1494 - Political Events

Political Events

King Ferrante of Naples dies January 25 at age 70. He has tried to persuade his son-in-law Ludovico Sforza to join him against France's Charles VIII.

Bianca Maria Sforza reaches Vienna in March; her husband, Maximilian I, arrives, and they finally consummate their marriage. He treats her kindly at first but quickly begins to find fault with her extravagant habits and will soon leave her mostly to her own devices as her health begins to fail (she will die in 1510).

France's Charles VIII crosses the Alps July 10 in the vanguard of an army with 40 lightweight, mobile bronze cannon that fire iron balls and can accomplish in hours what has previously required weeks of bombardment.
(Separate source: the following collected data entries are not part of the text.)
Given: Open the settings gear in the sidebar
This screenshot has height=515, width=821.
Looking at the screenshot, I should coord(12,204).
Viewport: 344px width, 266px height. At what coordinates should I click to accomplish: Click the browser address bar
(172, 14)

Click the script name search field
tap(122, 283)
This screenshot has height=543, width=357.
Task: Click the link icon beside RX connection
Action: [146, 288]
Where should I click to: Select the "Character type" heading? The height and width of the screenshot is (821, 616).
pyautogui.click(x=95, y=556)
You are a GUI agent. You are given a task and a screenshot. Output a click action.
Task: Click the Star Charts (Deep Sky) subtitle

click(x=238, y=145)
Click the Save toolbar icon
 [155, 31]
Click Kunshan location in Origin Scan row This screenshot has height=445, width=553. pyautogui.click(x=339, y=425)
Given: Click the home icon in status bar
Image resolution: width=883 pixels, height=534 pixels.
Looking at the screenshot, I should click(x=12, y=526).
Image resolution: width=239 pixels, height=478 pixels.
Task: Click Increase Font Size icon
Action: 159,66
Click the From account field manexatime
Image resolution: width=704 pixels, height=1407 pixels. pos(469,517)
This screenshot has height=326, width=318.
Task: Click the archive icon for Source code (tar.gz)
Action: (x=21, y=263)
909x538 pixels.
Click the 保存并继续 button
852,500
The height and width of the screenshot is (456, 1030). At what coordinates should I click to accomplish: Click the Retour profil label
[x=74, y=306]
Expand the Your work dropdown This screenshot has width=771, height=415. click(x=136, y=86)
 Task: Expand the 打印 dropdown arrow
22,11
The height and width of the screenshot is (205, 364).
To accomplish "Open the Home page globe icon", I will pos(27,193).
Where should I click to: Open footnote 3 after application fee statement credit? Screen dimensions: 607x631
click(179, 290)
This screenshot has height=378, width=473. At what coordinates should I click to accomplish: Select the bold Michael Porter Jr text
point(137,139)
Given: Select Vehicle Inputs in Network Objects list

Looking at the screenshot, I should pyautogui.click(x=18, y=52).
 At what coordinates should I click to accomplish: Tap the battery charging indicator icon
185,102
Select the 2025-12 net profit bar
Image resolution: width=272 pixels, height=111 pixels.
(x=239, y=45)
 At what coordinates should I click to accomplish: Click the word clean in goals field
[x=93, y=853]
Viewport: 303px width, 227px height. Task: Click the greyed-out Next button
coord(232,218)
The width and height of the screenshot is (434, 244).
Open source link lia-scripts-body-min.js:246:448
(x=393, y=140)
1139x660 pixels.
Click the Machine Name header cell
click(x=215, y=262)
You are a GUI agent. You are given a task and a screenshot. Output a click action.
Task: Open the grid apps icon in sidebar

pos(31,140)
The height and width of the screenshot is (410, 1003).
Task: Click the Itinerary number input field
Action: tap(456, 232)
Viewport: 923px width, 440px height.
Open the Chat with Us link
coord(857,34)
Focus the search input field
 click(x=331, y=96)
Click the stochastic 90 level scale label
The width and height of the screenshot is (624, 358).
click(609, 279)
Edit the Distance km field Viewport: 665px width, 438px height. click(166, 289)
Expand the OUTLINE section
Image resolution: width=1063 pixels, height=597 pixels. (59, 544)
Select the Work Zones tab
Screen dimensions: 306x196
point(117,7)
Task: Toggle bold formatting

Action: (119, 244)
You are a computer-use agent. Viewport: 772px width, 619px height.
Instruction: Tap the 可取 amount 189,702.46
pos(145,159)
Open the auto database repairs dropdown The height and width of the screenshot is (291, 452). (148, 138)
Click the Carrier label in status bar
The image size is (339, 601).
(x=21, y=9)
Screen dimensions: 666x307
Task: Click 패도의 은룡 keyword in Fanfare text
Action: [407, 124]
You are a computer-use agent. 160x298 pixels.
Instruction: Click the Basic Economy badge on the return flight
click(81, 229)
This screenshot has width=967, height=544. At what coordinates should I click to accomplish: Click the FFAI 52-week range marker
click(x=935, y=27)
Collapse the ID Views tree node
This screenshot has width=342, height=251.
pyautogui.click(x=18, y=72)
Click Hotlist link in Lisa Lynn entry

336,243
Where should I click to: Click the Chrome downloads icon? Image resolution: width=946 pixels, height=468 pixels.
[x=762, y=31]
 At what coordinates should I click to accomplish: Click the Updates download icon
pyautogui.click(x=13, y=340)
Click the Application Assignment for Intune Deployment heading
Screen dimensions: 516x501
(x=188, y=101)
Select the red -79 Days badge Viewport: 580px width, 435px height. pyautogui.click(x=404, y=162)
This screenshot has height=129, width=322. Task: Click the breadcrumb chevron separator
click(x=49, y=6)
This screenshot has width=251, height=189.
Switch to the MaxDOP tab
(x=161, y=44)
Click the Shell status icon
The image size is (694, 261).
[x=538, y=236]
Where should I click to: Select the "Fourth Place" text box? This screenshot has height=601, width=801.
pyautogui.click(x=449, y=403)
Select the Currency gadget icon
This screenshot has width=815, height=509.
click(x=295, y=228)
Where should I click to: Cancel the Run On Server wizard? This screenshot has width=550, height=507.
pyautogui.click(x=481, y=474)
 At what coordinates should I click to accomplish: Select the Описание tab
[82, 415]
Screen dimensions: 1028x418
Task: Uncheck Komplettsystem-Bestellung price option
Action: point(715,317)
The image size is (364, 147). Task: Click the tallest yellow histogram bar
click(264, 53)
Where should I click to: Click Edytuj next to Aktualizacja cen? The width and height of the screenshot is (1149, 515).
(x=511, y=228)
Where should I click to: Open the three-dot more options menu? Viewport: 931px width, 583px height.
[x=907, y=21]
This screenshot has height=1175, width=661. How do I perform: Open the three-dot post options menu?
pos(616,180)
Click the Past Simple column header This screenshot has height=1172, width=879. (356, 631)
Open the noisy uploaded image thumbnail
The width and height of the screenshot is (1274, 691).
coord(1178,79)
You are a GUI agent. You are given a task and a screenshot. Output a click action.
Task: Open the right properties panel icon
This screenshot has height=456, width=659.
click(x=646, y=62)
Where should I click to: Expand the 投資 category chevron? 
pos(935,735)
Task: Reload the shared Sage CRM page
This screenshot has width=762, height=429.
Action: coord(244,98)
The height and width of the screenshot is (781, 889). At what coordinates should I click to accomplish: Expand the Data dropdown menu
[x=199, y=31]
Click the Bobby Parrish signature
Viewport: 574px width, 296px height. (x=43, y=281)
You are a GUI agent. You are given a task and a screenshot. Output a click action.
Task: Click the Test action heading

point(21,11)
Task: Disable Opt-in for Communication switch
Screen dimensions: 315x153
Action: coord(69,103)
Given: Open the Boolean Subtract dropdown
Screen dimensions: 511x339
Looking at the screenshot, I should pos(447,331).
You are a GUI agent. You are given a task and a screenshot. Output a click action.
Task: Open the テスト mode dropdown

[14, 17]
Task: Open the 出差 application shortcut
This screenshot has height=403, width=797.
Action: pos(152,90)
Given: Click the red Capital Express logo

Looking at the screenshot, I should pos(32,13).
Ludovico Sforza goes to meet him 3 days later; Charles asks for a loan of 60,000 ducats; Ludovico undertakes to arrange the loan; but they soon have a falling-out.

Piero de' Medici, 21, rides out to meet the invading French, and although the agreement he reaches with Charles VIII is the best that can be obtained under the circumstances, it creates a furor at Florence, where the people revolt, sack the Medici Palace, and expel the Medici family, which has dominated the city for 60 years but has come under attack from the religious fanatic Girolamo Savonarola, who has reportedly made Charles VIII burst into tears by chastising him for being desultory about undertaking his divine mission of reform and crusade. Piero will never again see Florence, but its republican leaders will fall to fighting among themselves.

Gian Galeazzo Sforza, duke of Milan, dies at Pavia October 21 at age 25, and there are false rumors that he was poisoned by his uncle, Ludovico Sforza (Il Moro), who receives the ducal crown October 22 (see 1476). He has received imperial investiture of the duchy of Milan from the German king, Maximilian I, who has married his niece Bianca. Young Gian Galeazzo's mother, Bona of Savoy, departs for Amboise and will return in 1499 to Savoy, where she will remain until her death in 1504. France's Charles VIII has helped the new duke, but he soon joins a league against Charles. Isabella d'Este arrives at Milan November 28 to be with her sister Beatrice, the duchess, and will remain in complete retirement for the next 2 years (see 1499).

The grand duke of Muscovy Ivan III gains his sobriquet Ivan the Great by driving out Novgorod's German merchants, closing the Hanseatic Kontor and extending his realm eastward to the Urals by annexing the vast territories of Novgorod (see 1480; Lithuania, 1501).

A new pretender to the English throne gains financial support from the German king Maximilian and others (see Simnel, 1487). Perkin Warbeck, 20, is a Walloon boatman's son who worked as a servant to a Breton silk merchant in Ireland, some people have mistaken him for the son of the duke of Clarence or of Richard III, and he professes to be the second son of Edward IV's sons murdered in the Tower of London in 1484. Margaret, dowager duchess of Burgundy, has accepted him as her nephew, the earls of Desmond and Kildare have lent their support, and France's Charles VIII has entertained him as Richard IV (see 1495).

The lord deputy of Ireland Garret Fitzgerald, 8th earl of Kildare, is removed from office for having supported the pretender Perkin Warbeck. Englishman Sir Edward Poynings, 35, is appointed in September to replace Kildare; he summons the Drogheda parliament, and it enacts Poyning's law, which provides that every act of Parliament must be approved by the English privy council (but not by Parliament) to be valid. Poynings subdues Kildare and will retain his title until December of next year, when he will be removed because his administrative expenses are considered excessive. Although he cannot reconquer the northern Gaelic Irish his law will prevail until 1782, barring Parliament from meeting in Ireland unless given license to do so by the English lord chancellor and then only after the causes of such a meeting and the issues put before it have first been approved by the English king and his council (see 1782). Henry VII will restore Kildare as lord deputy in 1496, and the earl will continue as lord deputy until his death in 1513.

The Treaty of Tordesillas signed June 7 divides the globe between Spain and Portugal along lines similar to those established last year by Pope Alexander VI. It is agreed that Spain shall be entitled to all lands discovered west of a north-south line drawn 370 leagues west of the Cape Verde Islands; Portugal to all lands east of the line.